- [Aim]:
In the excerpt below on cess and surcharge, how would the paragraph beginning "On the perusal of the above" read as a short list that keeps its main facts?

- [Excerpt provided]:
-- BEGIN --

The said view also finds support from the decision of the Apex Court in the following cases:
III. The levy is not an Additional Surcharge
Reference in this regard is drawn towards Article 270 and 271 of the constitution of India which, inter alia reads as under:
“270. Taxes levied and distributed between the Union and the States.
(1) All taxes and duties referred to in the Union List, except the duties and taxes referred to in articles 268, 269 and 269A, respectively, surcharge on taxes and duties referred to in article 271 and any cess levied for specific purposes under any law made by Parliament shall be levied and collected by the Government of India and shall be distributed between the Union and the States in the manner provided in clause (2)
271. Surcharge on certain duties and taxes for purposes of the Union.
Notwithstanding anything in articles 269 and 270, Parliament may at any time increase any of the duties or taxes referred to in those articles 1except the goods and services tax under article 246A, by a surcharge for purposes of the Union and the whole proceeds of any such surcharge shall form part of the Consolidated Fund of India”
On the perusal of the above, it can be said that the Constitution of India draws a clear distinction between cess and surcharge. The proceeds from cess, described in the Article 270 of the Constitution are not credited to Consolidated Fund of India but to a specific non-lapsable fund and are utilized for a specific purpose. In other words, cess is an earmarked fund set apart for a well-defined purpose. On the other hand, surcharge is a tax on tax and it is not imposed/used for a specific purpose. A surcharge is dealt with under Article 271 of the Constitution and the proceeds received from surcharge are credited to Consolidated Fund of India and are not be used exclusively for the earmarked purpose, but may be used for any general public purpose as well.
Reference in this regard is invited to section 2 of the Finance Act, 2018 which, inter alia, reads as under:
2. (1) Subject to the provisions of sub-sections (2) and (3), for the assessment year commencing on the 1st day of April, 2018, income-tax shall be charged at the rates specified in Part I of the First Schedule and such tax shall be increased by a surcharge, for the purposes of the Union, calculated in each case in the manner provided therein.
(11) The amount of income-tax as specified in sub-sections (1) to (3) and as increased by the applicable surcharge, for the purposes of the Union, calculated in the manner provided therein, shall be further increased by an additional surcharge, for the purposes of the Union, to be called the “Education Cess on income-tax”, calculated at the rate of two per cent of such income-tax and surcharge so as to fulfil the commitment of the Government to provide and finance universalised quality basic education.

-- END --

- [Data]:
-- BEGIN --

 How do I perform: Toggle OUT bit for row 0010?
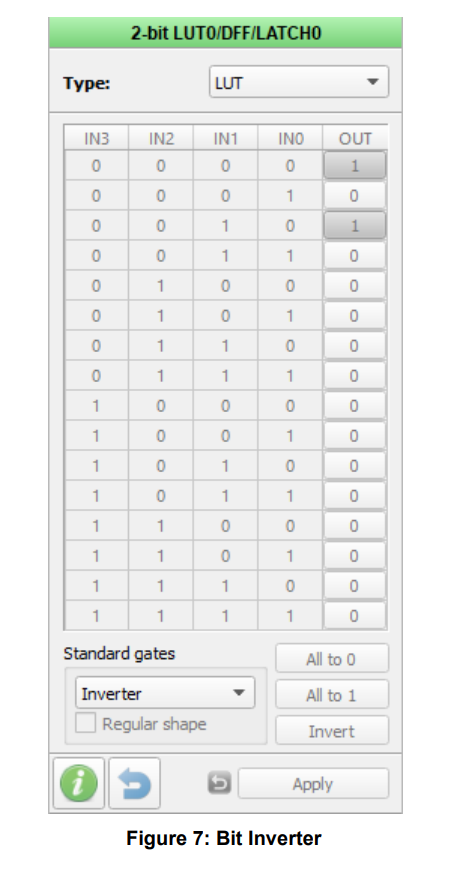355,226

-- END --

- [Written reply]:
- The Constitution of India clearly distinguishes cess from surcharge.
- Cess (Article 270): its proceeds go to a specific non-lapsable fund, not to the Consolidated Fund of India. They are earmarked for a specific, well-defined purpose.
- Surcharge (Article 271): it is a tax on tax and is not imposed for a specific purpose. Its proceeds go to the Consolidated Fund of India and may be used for any general public purpose, not only an earmarked one.